- [WORK INSTRUCTIONS]: Only one stretch of the data below is needed: the line with "Open the Costa Pacifica ship photo" through the last line. Output it exactly and drop the pictures.

- [DATASET CONTENT]:
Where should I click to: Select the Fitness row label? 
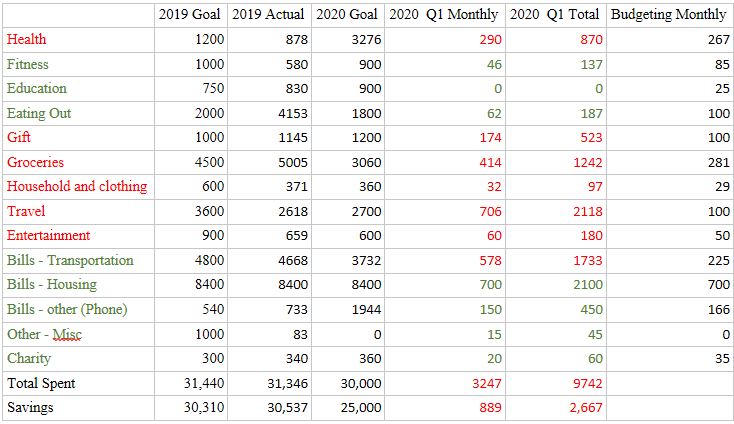tap(28, 64)
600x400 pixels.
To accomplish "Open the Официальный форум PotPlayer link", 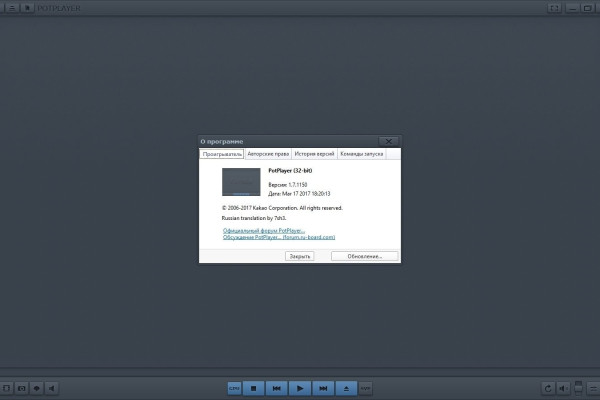I will [263, 230].
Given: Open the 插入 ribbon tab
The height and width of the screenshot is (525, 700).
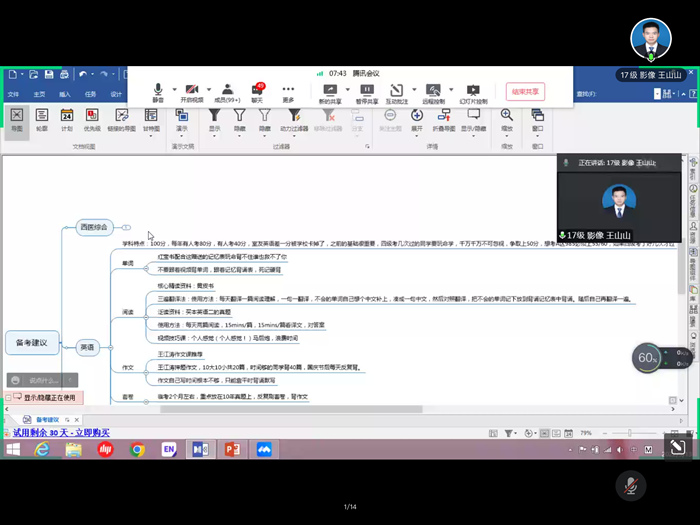Looking at the screenshot, I should pyautogui.click(x=67, y=94).
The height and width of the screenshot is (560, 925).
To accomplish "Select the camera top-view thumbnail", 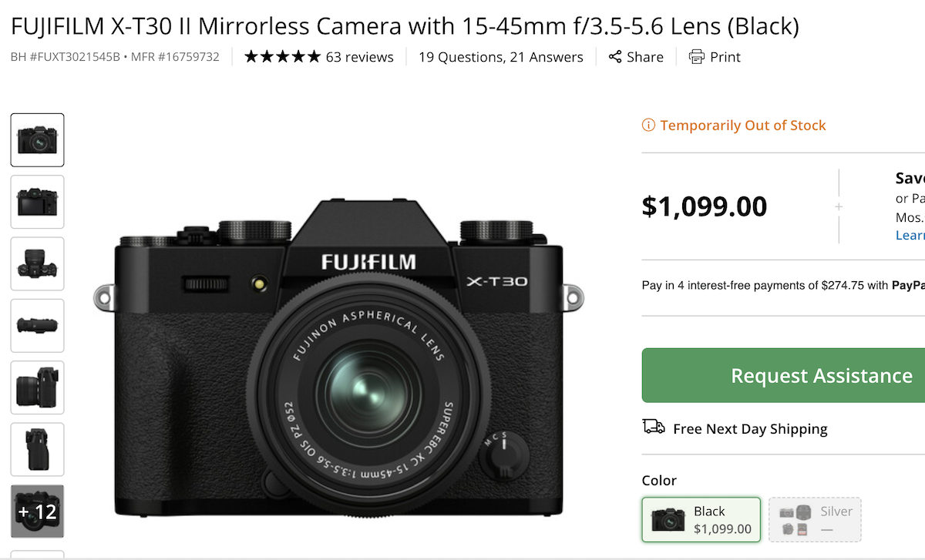I will point(37,264).
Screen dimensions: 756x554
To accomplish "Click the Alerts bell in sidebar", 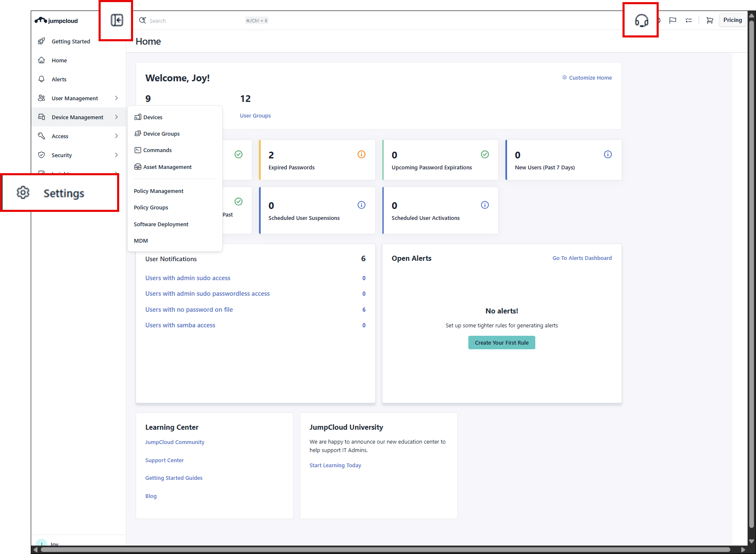I will tap(42, 79).
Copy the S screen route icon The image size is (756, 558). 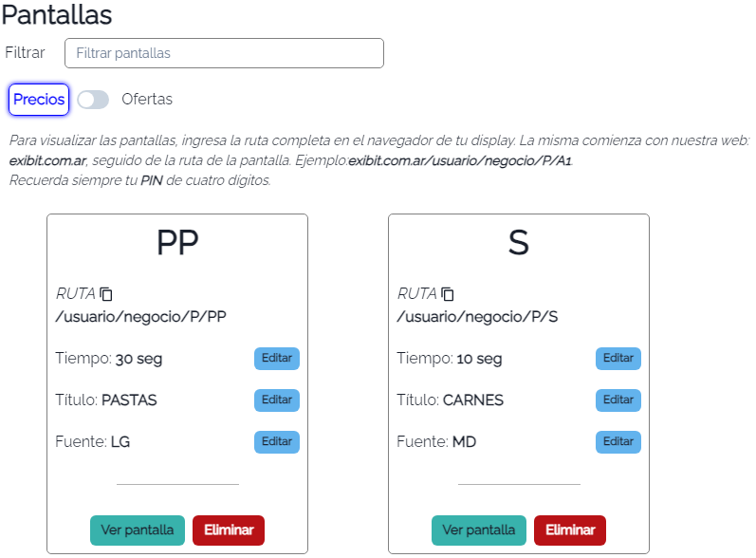[448, 294]

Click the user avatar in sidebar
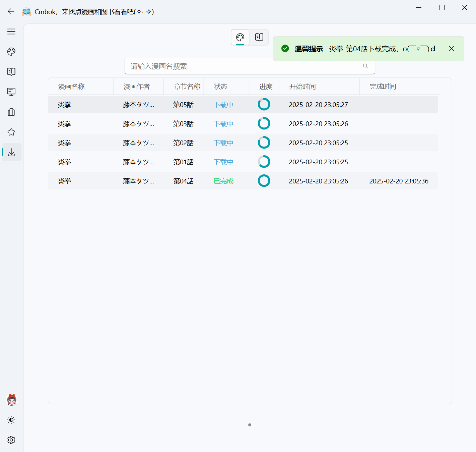(x=12, y=400)
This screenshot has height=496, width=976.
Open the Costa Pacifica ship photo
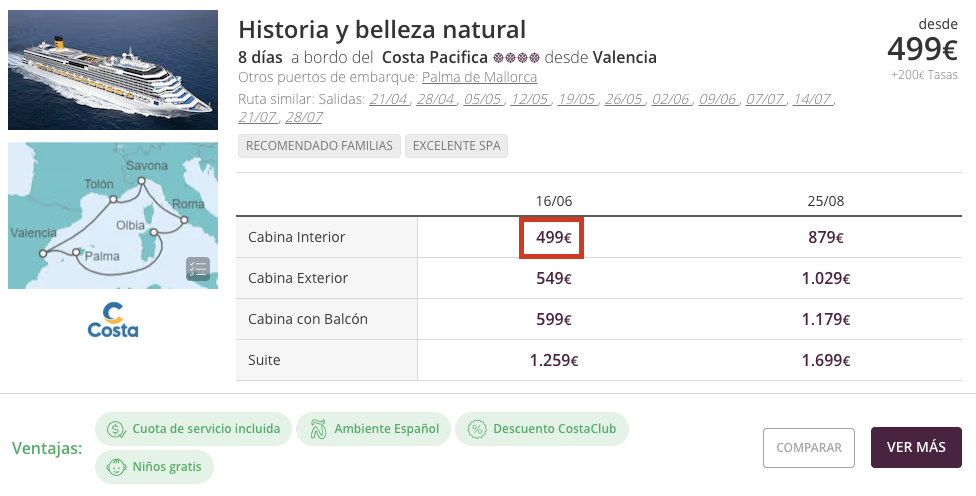tap(113, 70)
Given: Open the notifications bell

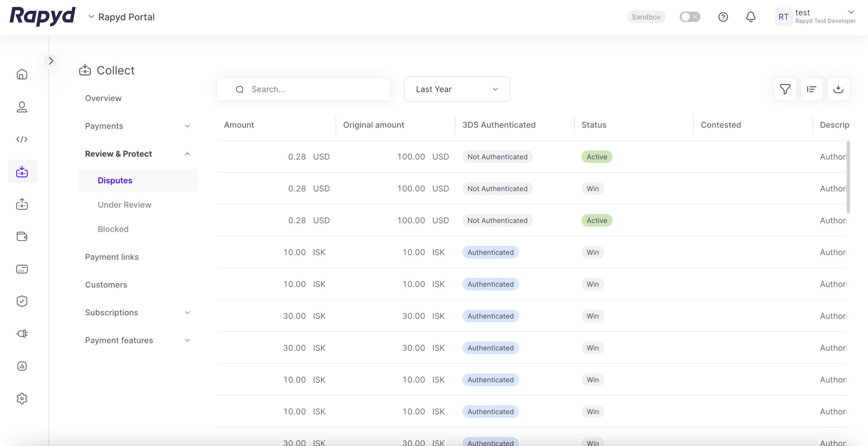Looking at the screenshot, I should pyautogui.click(x=751, y=17).
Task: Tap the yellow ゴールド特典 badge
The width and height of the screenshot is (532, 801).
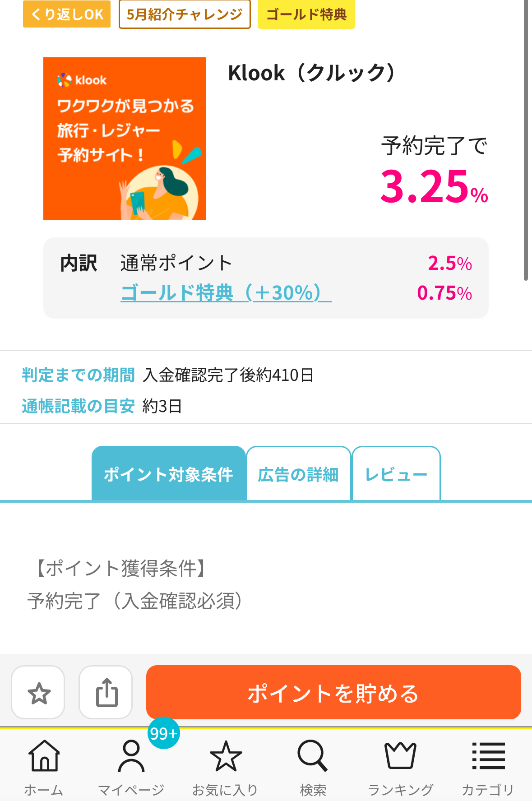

- [WRITTEN SOLUTION]:
Open the Costa Pacifica ship photo
tap(113, 70)
Given: Open the notifications bell

Looking at the screenshot, I should pyautogui.click(x=751, y=17).
Task: Tap the yellow ゴールド特典 badge
The width and height of the screenshot is (532, 801).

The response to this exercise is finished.